Di Haul, Airlangga Kenang Leluhurnya Ki Ageng Gribig

Airlangga Hartarto Saat Haul Ki Ageng Gribig
Sumber :

VIVA – Menko Perekonomian Airlangga Hartarto, nampak khusyuk saat mengikuti haul ulama besar Jawa, Ki Ageng Gribig. Ia juga terlihat meneteskan air mata saat serangkaian doa mengenang leluhurnya tersebut.

Ki Ageng Gribig adalah salah satu ulama besar di Jawa, yang berdakwah di Jatinom Klaten Jawa Tengah. Dengan baju koko lengan panjang serta bercelana hitam, Airlangga menyebut Ki Ageng Gribig sebagai seorang tokoh agama yang tak kenal lelah dalam mensyiarkan ajaran Islam di Tanah Jawa. 

"Ki Ageng Gribig atau yang bernama asli Wasibagno Timur adalah ulama besar yang menyebarkan Islam di Desa Krajan, Jatinom, Klaten dan sekitarnya. Ia juga dikenal masih keturunan dari Raja Majapahit, Brawijaya V," kata Airlangga, dalam keterangannya, Kamis malam 23 September 2021.

Ketua Umum Partai Golkar itu menyebut, ketokohan dari seorang Ki Ageng Gribig itu harus menjadi contoh bagi kita di Indonesia saat ini. Sebab, sebagai ulama yang terkenal dermawan, juga tak pernah pelit untuk membagikan ilmu. Bahkan termasuk harta yang dimilikinya. 

"Saat hidup dia adalah menjadi amir tanah perdikan di Jatinom. Dia adalah penasihat spiritual Raja Mataram Sultan Agung. Atas jasanya Kiai Ageng Gribig dianugerahi putri adik sinuhun bernama Raden Ayu Mas sebagai istrinya," ujarnya.

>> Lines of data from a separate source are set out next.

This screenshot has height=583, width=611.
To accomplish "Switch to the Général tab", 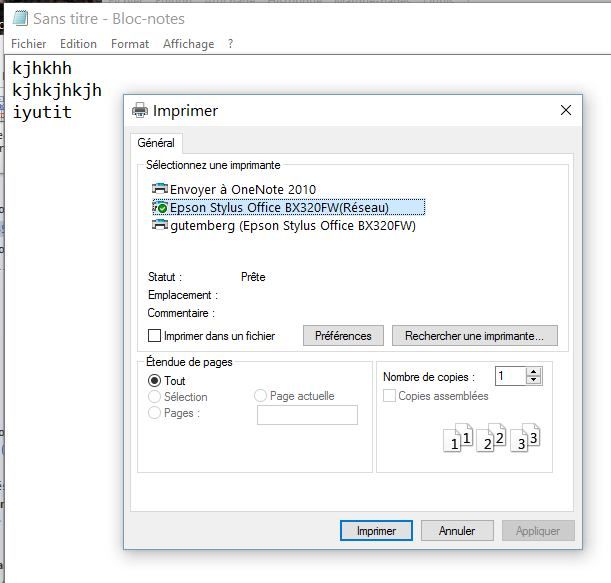I will click(156, 143).
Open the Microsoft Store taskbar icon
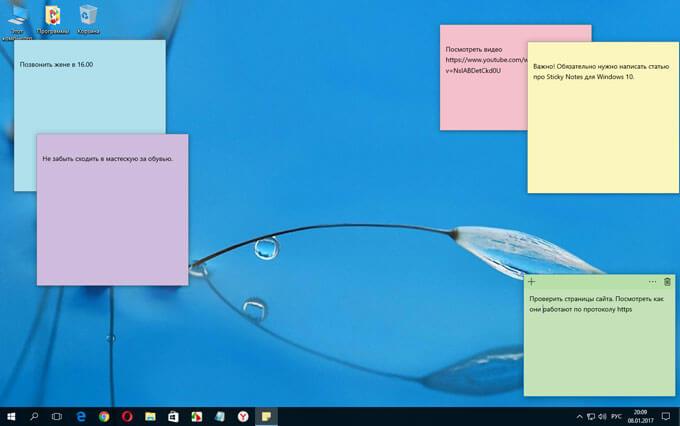680x426 pixels. pos(173,416)
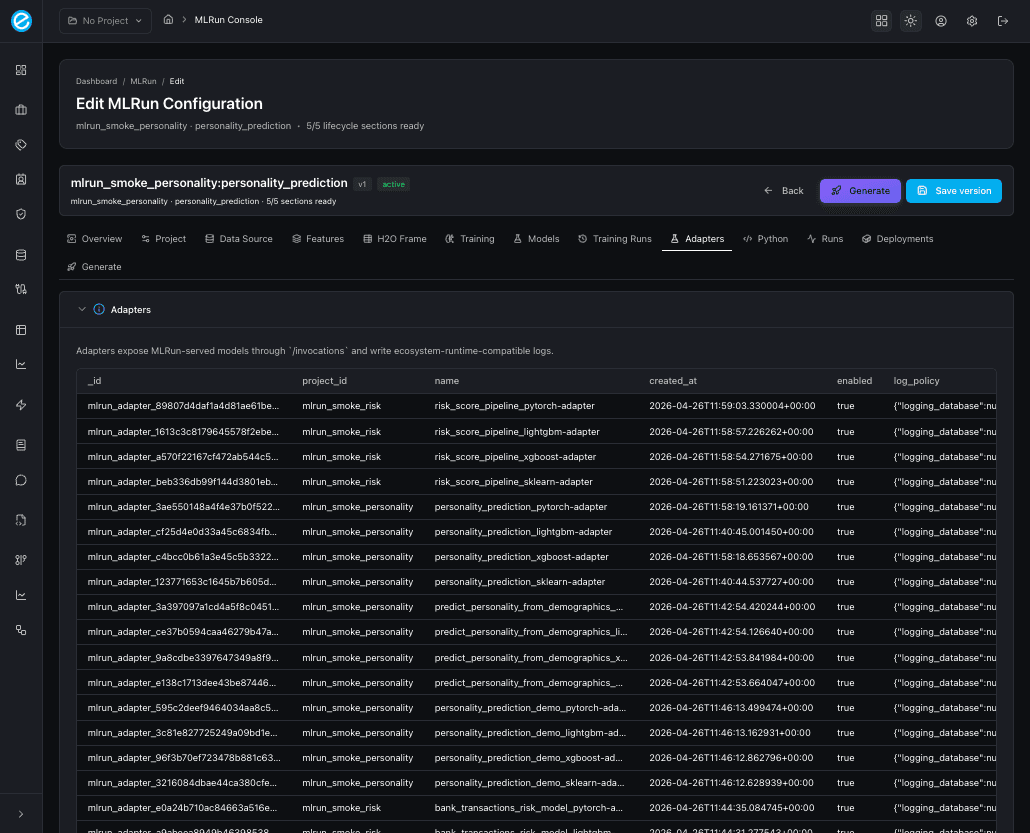Click the lightning bolt sidebar icon
The image size is (1030, 833).
point(20,404)
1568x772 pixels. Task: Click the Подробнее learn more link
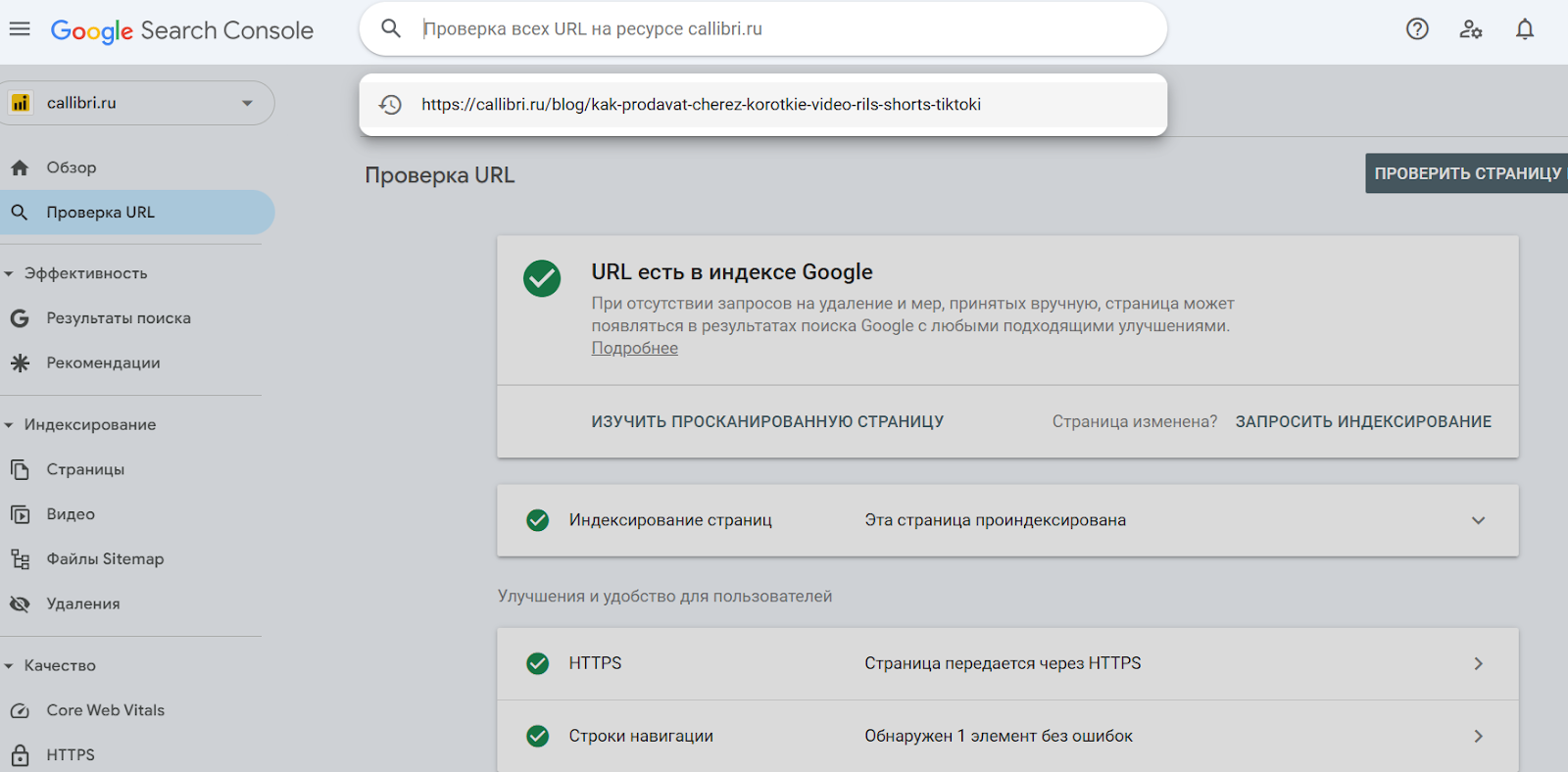point(634,349)
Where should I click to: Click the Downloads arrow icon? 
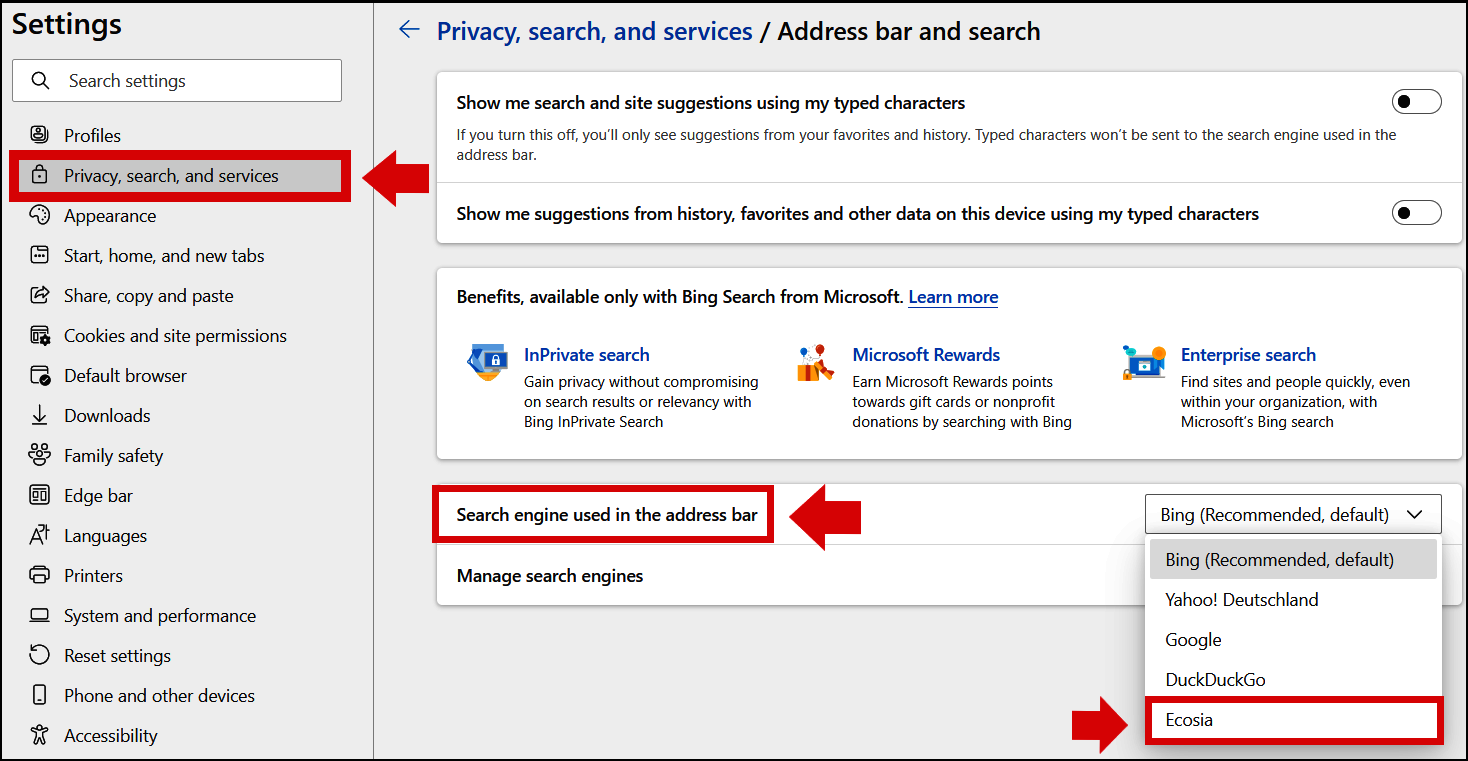(39, 415)

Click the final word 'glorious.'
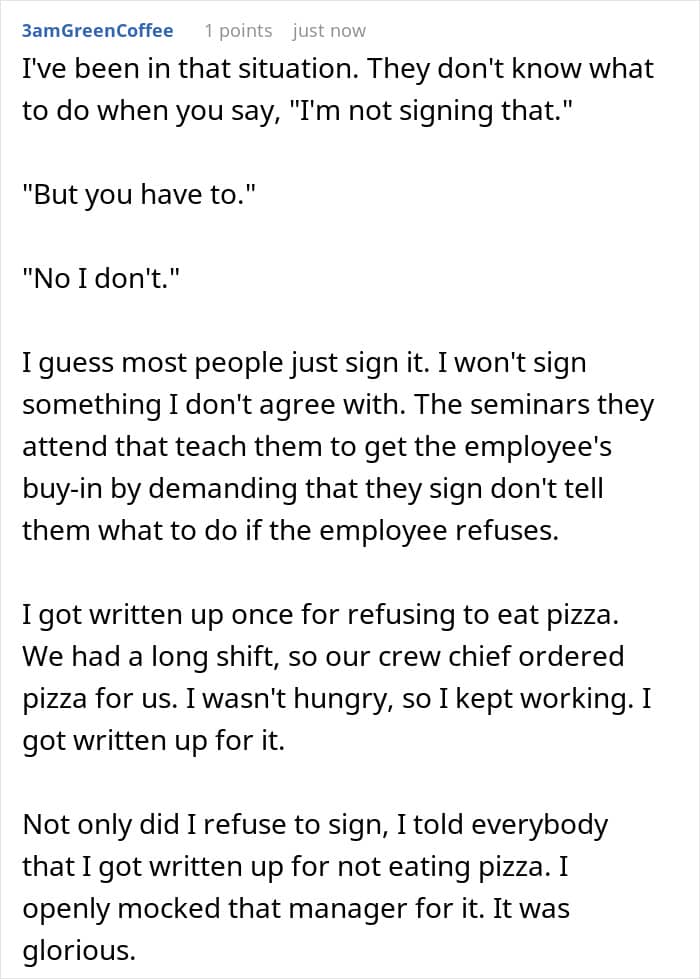(79, 950)
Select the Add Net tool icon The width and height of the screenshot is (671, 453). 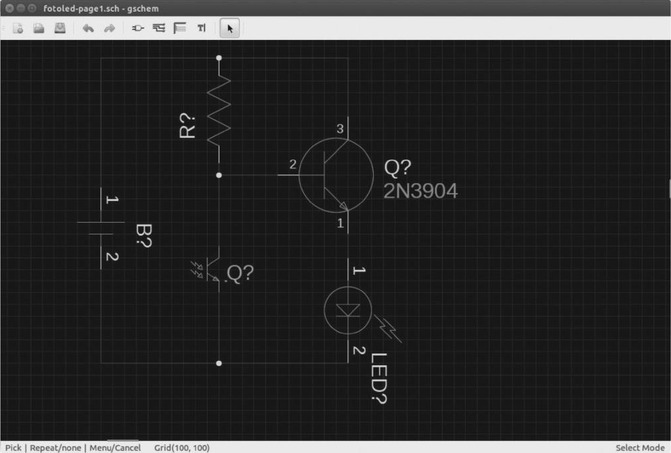(159, 28)
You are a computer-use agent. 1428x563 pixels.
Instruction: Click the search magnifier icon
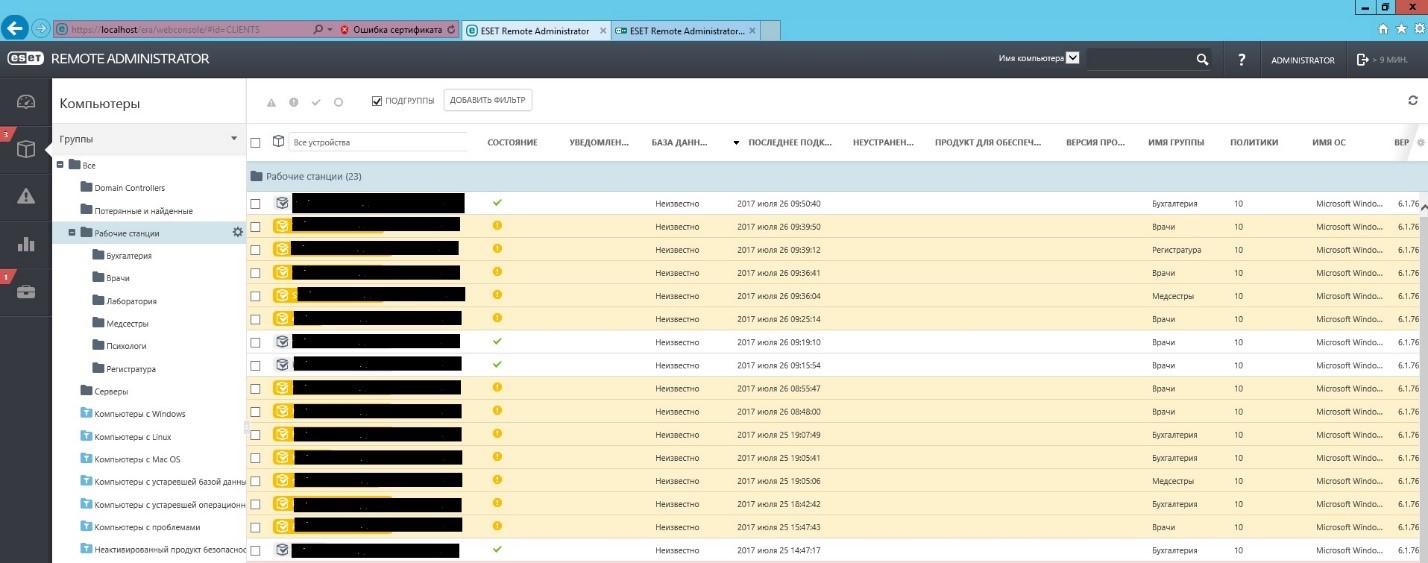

Tidak hanya itu. Ki Ageng juga diberi kebebasan untuk memilih tanah mana yang ingin dia ambil untuk dijadikan rumah. Tapi itu tidak sepenuhnya dia manfaatkan. Karena sangat rendah hati, akhirnya Ki Ageng Gribig memutuskan untuk tetap tinggal di Klaten. 

"Hanya saja Ki Ageng Gribig memilih tinggal di Klaten untuk mengerjakan kerja dakwah. Ki Ageng Gribig berhasil menjadikan Jatinom pusat penyebaran Islam di Jawa," kata dia.

Ada salah satu ciri khas Ki Ageng Gribig dalam berdakwah. Yakni membagikan kue apem kepada masyarakat. Hal ini menjadi pengingat akan dakwahnya di wilayah Klaten.

Salah satu metodenya yaitu dengan membagikan kue dan sembari mengucapkan kalimat “Ya Qowiyyu” dan seterusnya, sebagai doa untuk meminta kekuatan kepada Allah. 

Oleh masyarakat, kue ini kemudian dikenal dengan nama kue apem. Kabarnya disadur dari Bahasa Arab yakni Affan, yang memiliki makna dan filosofi sebagai permohonan ampunan kepada Allah.   

Tradisi pembagian kue apem inilah yang kemudian secara rutin dilaksanakan Ki Ageng Gribig, dan kemudian dilanjutkan pula oleh para muridnya dan masyarakat Jatinom sampai sekarang. 

Dari penyebutan kata “Ya Qowiyyu” ini pula, tradisi Saparan di Jatinom juga disebut masyarakat dengan nama tradisi “Ya Qowiyyu”.    

Peringatan Haul pada momen Saparan ini pula, kemudian pada perkembangannya sekaligus dilaksanakan beberapa rangkaian kegiatan seperti kirab budaya, lomba panahan, dan peringatan haul Ki Ageng Gribig.